Exercise: With pictures left out, please repeat word for word the lines from the one containing "Task: Open Safepay via the keyhole icon" through the end of the records.

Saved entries
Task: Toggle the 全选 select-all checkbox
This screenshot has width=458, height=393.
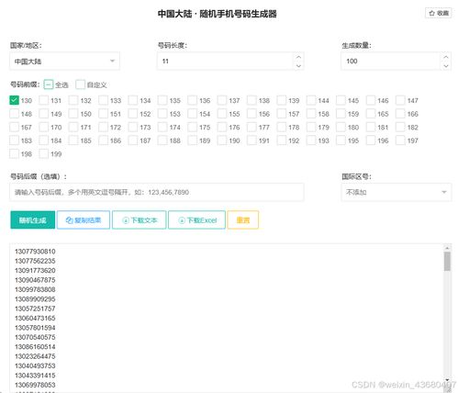Action: pyautogui.click(x=49, y=84)

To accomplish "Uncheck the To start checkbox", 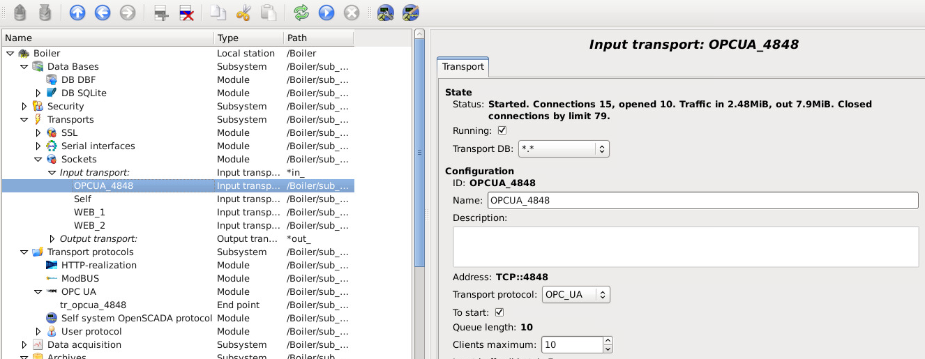I will tap(499, 312).
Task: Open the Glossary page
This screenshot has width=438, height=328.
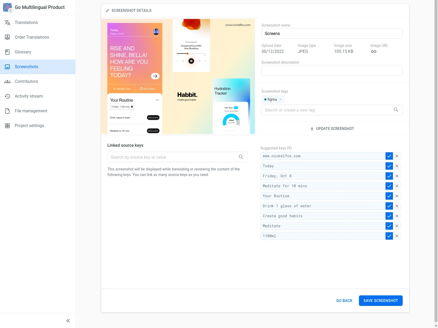Action: (x=23, y=52)
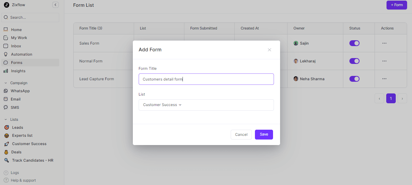Close the Add Form dialog
Screen dimensions: 412x185
coord(269,50)
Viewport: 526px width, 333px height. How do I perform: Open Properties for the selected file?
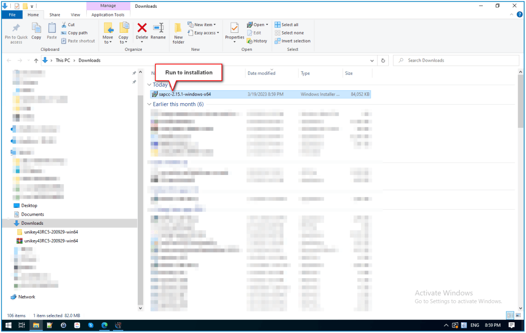[x=235, y=30]
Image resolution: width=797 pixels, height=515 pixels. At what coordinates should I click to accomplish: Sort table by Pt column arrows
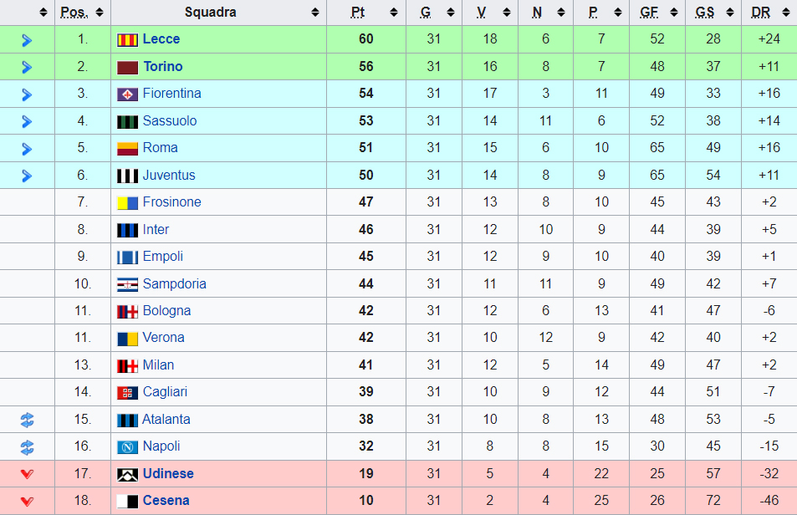point(394,13)
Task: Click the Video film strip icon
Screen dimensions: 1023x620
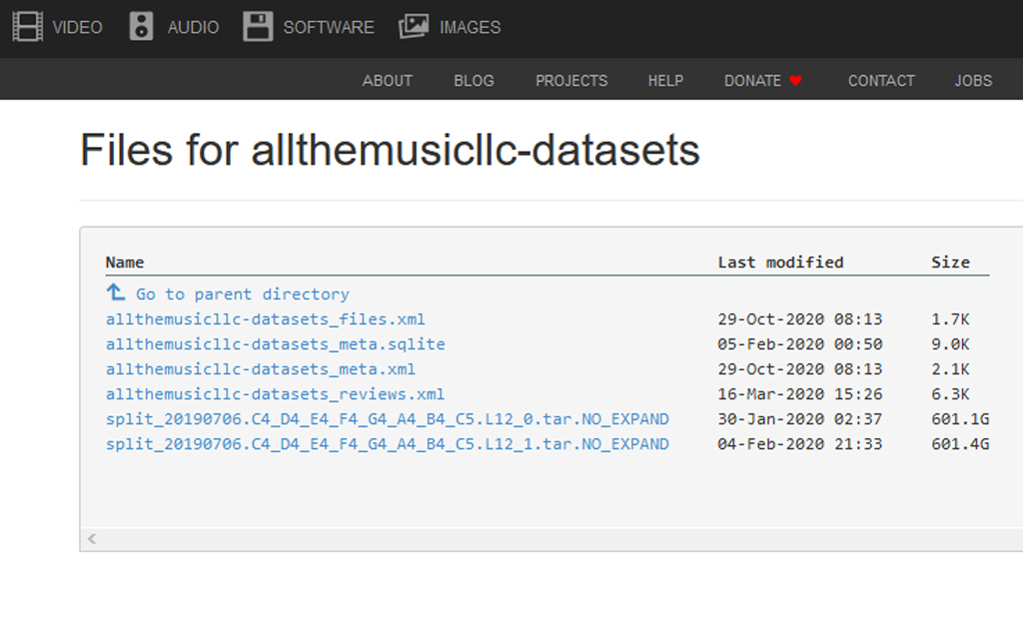Action: (28, 27)
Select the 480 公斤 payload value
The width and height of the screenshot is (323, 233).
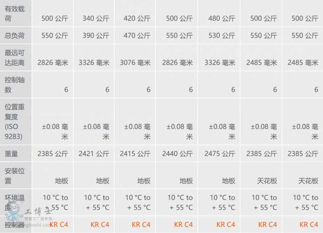(222, 19)
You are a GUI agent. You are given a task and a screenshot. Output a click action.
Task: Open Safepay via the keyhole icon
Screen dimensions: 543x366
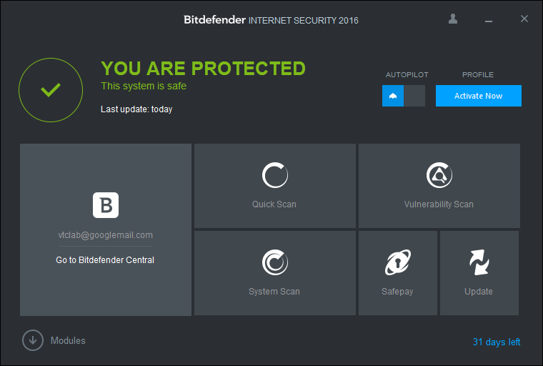[397, 262]
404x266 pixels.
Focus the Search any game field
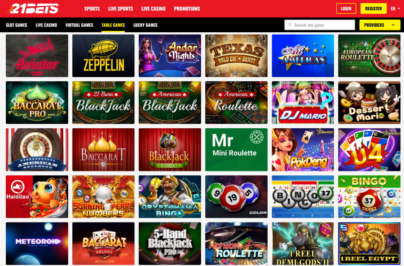pos(320,25)

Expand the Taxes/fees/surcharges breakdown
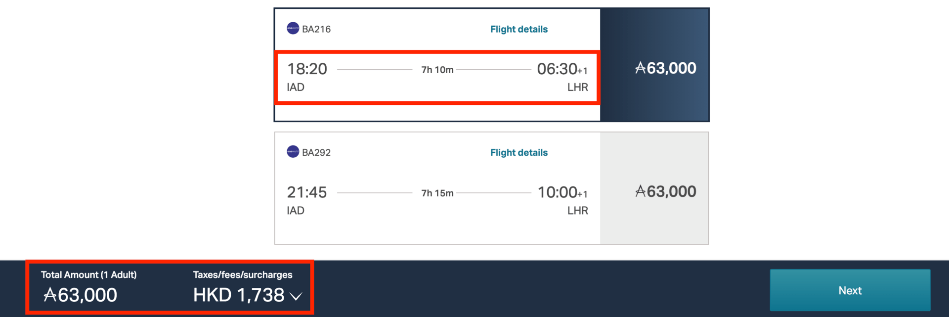click(297, 295)
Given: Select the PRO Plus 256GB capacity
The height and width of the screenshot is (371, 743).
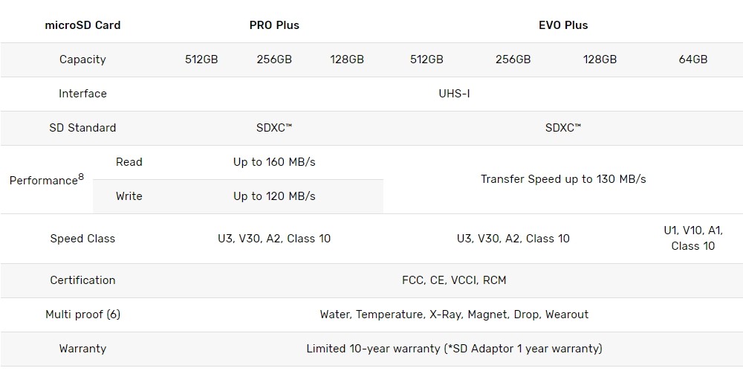Looking at the screenshot, I should coord(274,59).
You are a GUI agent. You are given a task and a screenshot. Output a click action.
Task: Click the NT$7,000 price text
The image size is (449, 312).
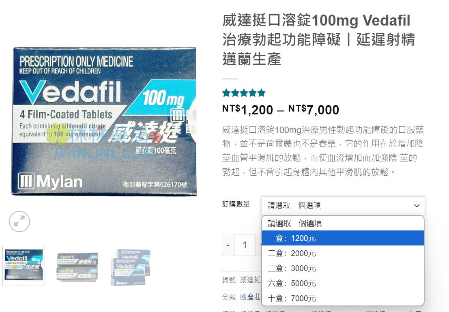point(314,110)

Answer to the exercise:
Task: Open Safepay via the keyhole icon
Screen dimensions: 543x366
[397, 262]
404x266 pixels.
Focus the Search any game field
pos(320,25)

Expand the Taxes/fees/surcharges breakdown
click(297, 295)
Given: Select the PRO Plus 256GB capacity
The height and width of the screenshot is (371, 743).
Looking at the screenshot, I should coord(274,59).
You are a GUI agent. You are given a task and a screenshot. Output a click action.
Task: Click the NT$7,000 price text
The image size is (449, 312).
point(314,110)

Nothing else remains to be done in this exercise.